ABSTRACT

Immediate serial recall is one of the best-known tasks in cognitive psychology. Participants are typically given a sequence of familiar verbal items that they are then asked to recall in the correct order. Among many theorists, Alan Baddeley and colleagues have perhaps been the most successful in identifying the cognitive components underlying this simple task (Baddeley, 1986; Baddeley & Hitch, 1974). Within their more general working memory (WM) model, they have identified a subsystem that they call the phonological loop. This comprises a phonological store and an articulatory control process that is assumed to refresh the contents of the store via a process usually identified with active rehearsal. The WM model has been extremely useful in identifying those components of short-term memory that subserve immediate serial recall (ISR).

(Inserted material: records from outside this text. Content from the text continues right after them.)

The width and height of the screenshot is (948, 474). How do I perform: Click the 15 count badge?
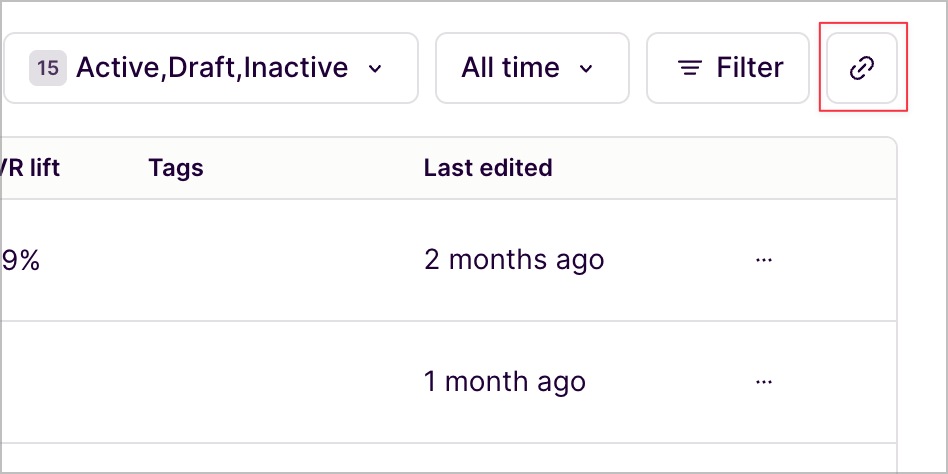click(x=48, y=68)
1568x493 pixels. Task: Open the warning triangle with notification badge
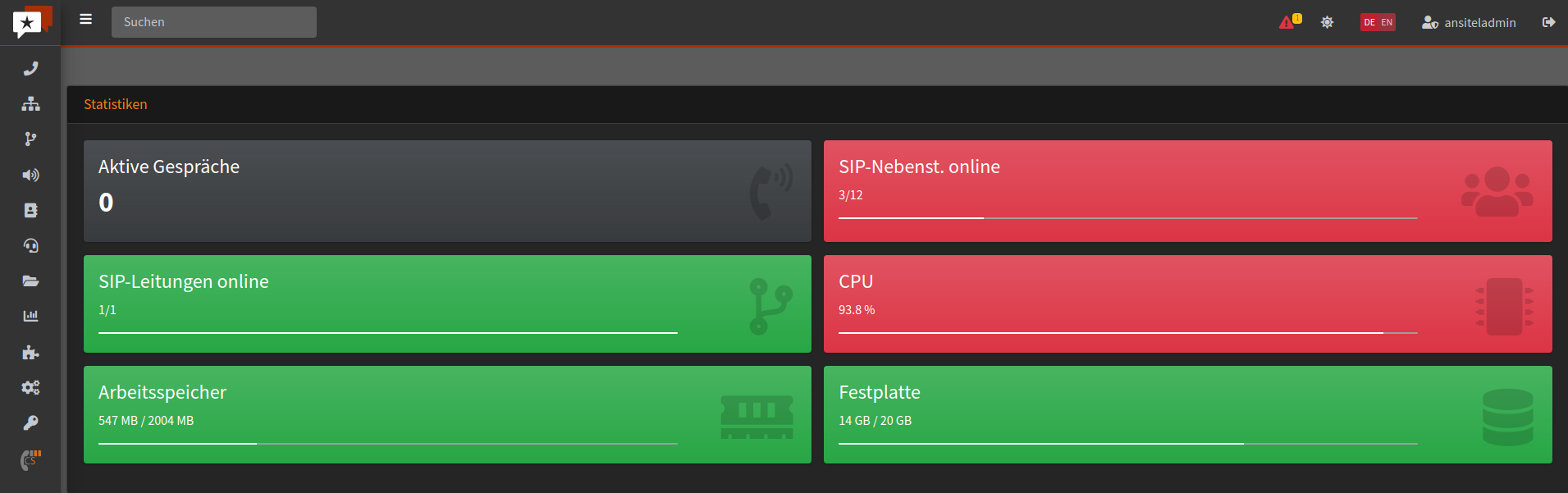coord(1287,22)
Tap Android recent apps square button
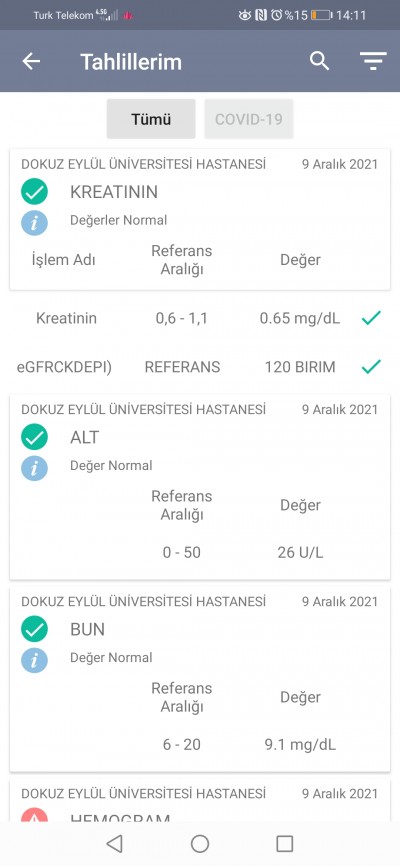Image resolution: width=400 pixels, height=866 pixels. click(x=285, y=843)
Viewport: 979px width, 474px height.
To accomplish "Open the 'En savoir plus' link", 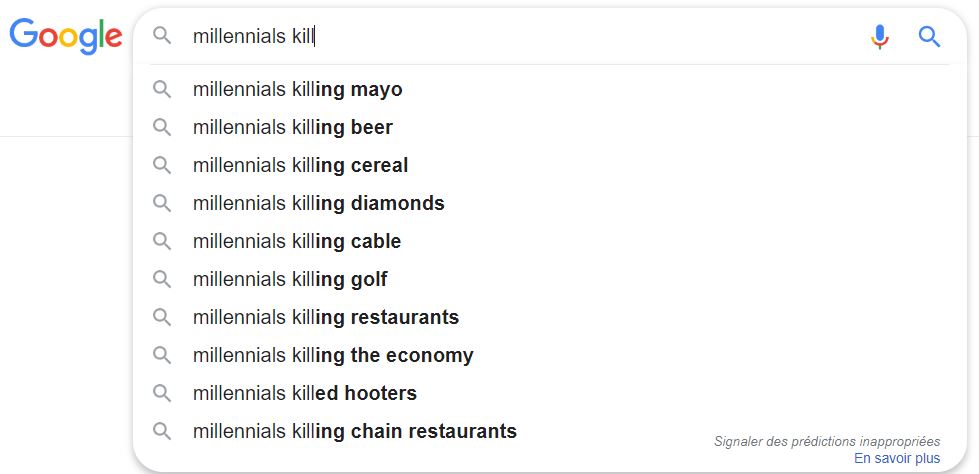I will click(x=897, y=458).
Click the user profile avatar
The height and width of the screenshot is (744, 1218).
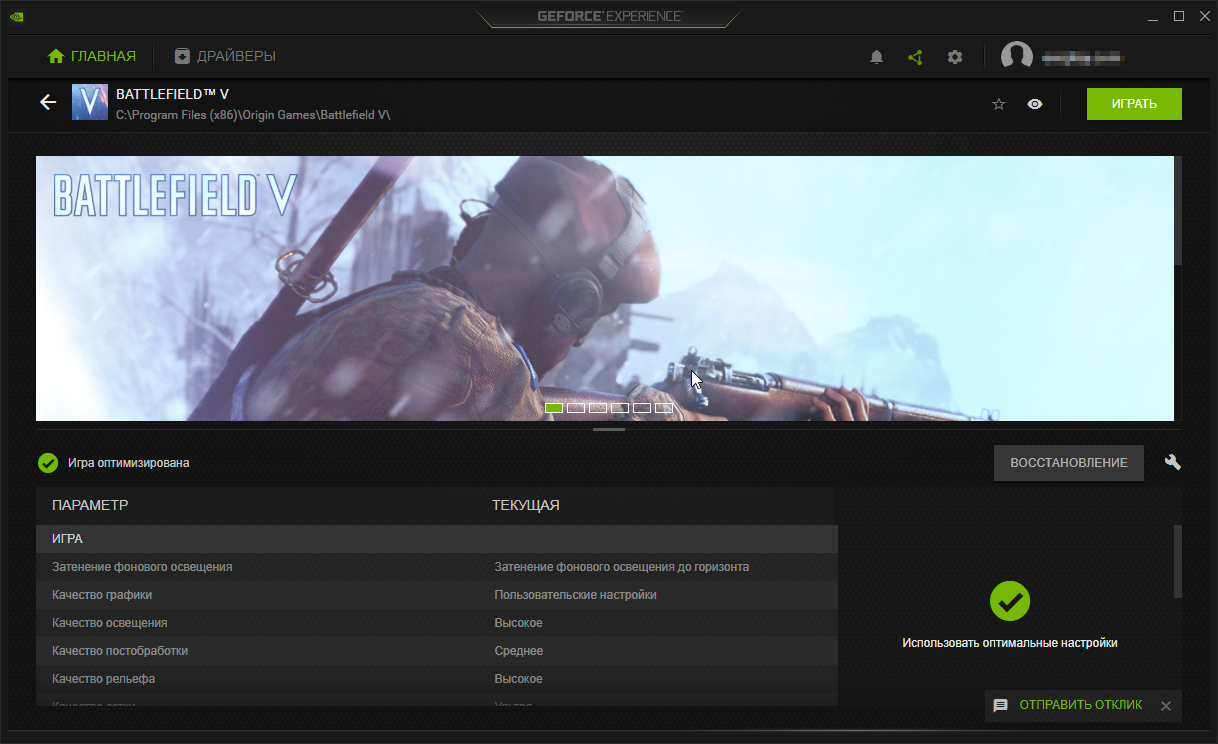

Nonetheless, Baddeley’s account is a verbal one and thus suffers the problems of a purely verbal model. In particular, it does not describe any detailed mechanism by which serial recall is actually implemented and hence cannot explain some of the detailed patterns present in the ISR data. A number of researchers have sought to provide more quantitative models of immediate serial recall. In some cases, these researchers have tried to keep their models close to Baddeley’s verbal characterization, essentially supplying a mechanism by which the verbal model might be implemented. In others, the modellers have tried to use their simulations to call into question some of the assumptions of the verbal model.